UNITED STATES
SECURITIES AND EXCHANGE COMMISSION
WASHINGTON, D.C. 20549
 
FORM 8-K
 
CURRENT REPORT
 
Pursuant to Section 13 or 15(d) of the Securities Exchange Act of 1934
 
Date of Report (Date of earliest event reported): September 6, 2016
 
AEMETIS, INC.
(Exact name of registrant as specified in its charter)
 
______________
 
Nevada
001-36475
26-1407544
(State or Other Jurisdiction
 of Incorporation)
(Commission
 File Number)
(I.R.S. Employer
 Identification No.)
 
20400 Stevens Creek Blvd., Suite 700
Cupertino, California 95014
(Address of Principal Executive Office) (Zip Code)
 
(408) 213-0940
(Registrant’s telephone number, including area code)
 
N/A
(Former name or former address, if changed since last report)

* _ITEMS_
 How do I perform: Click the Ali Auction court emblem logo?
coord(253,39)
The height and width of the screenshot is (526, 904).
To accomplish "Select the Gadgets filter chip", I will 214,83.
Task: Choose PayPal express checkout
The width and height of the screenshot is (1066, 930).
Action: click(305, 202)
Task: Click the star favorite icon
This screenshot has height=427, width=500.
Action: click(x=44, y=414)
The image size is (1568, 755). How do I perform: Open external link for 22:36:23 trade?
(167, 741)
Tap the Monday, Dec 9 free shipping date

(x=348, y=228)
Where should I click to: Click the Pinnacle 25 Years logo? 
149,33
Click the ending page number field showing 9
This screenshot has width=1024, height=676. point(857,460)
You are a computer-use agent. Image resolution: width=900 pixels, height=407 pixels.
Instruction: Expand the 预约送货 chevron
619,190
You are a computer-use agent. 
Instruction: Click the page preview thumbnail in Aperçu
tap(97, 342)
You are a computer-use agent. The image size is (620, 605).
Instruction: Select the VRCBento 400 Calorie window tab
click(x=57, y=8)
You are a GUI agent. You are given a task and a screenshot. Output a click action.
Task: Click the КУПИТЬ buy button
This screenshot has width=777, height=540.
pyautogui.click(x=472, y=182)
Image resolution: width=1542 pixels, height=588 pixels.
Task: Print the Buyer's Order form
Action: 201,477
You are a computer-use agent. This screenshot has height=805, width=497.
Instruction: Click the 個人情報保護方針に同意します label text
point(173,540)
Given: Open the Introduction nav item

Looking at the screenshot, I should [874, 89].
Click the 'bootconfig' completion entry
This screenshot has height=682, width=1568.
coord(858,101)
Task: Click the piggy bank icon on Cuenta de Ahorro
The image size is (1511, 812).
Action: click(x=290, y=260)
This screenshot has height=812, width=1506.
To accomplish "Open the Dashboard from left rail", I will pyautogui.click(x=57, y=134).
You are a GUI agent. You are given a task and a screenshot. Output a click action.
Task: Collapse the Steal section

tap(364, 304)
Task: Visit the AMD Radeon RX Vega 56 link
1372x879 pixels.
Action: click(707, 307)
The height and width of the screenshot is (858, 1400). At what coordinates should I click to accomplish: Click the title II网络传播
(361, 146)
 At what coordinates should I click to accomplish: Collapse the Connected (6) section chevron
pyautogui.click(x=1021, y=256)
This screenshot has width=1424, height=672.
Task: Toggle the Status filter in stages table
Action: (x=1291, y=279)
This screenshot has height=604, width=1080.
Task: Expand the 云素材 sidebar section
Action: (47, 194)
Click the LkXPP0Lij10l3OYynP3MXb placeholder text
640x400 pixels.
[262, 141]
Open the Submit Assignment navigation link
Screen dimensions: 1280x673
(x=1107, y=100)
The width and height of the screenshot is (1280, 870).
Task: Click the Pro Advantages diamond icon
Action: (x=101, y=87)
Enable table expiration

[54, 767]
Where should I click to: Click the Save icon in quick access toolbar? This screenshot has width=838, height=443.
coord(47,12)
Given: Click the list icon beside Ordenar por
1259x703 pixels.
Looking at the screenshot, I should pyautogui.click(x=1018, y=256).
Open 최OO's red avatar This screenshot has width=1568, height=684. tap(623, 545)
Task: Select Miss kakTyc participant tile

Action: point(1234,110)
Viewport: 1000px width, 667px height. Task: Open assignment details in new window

* _TASK A_
According to the Aemetis Form 8-K, in what city and state is the principal executive office?
* _TASK B_
Extend the Aemetis Form 8-K past its last line.
The items play no part in what comes next.

* _WRITTEN RESPONSE A_
Cupertino, California.

* _WRITTEN RESPONSE B_
 
Check the appropriate box below if the Form 8-K filing is intended to simultaneously satisfy the filing obligation of the registrant under any of the following provisions (see General Instruction A.2. below):
 
☐ Written communications pursuant to Rule 425 under the Securities Act (17 CFR 230.425)
 
☐ Soliciting material pursuant to Rule 14a-12 under the Exchange Act (17 CFR 240.14a-12)
 
☐ Pre-commencement communications pursuant to Rule 14d-2(b) under the Exchange Act (17 CFR 240.14d-2(b))
 
☐ Pre-commencement communications pursuant to Rule 13e-4(c) under the Exchange Act (17 CFR 240.13e-4(c))

 
 
 
ITEM 7.01. REGULATION FD.
 
The information provided under Item 8.01 below is incorporated by reference into this item.
 
ITEM 8.01. OTHER EVENTS.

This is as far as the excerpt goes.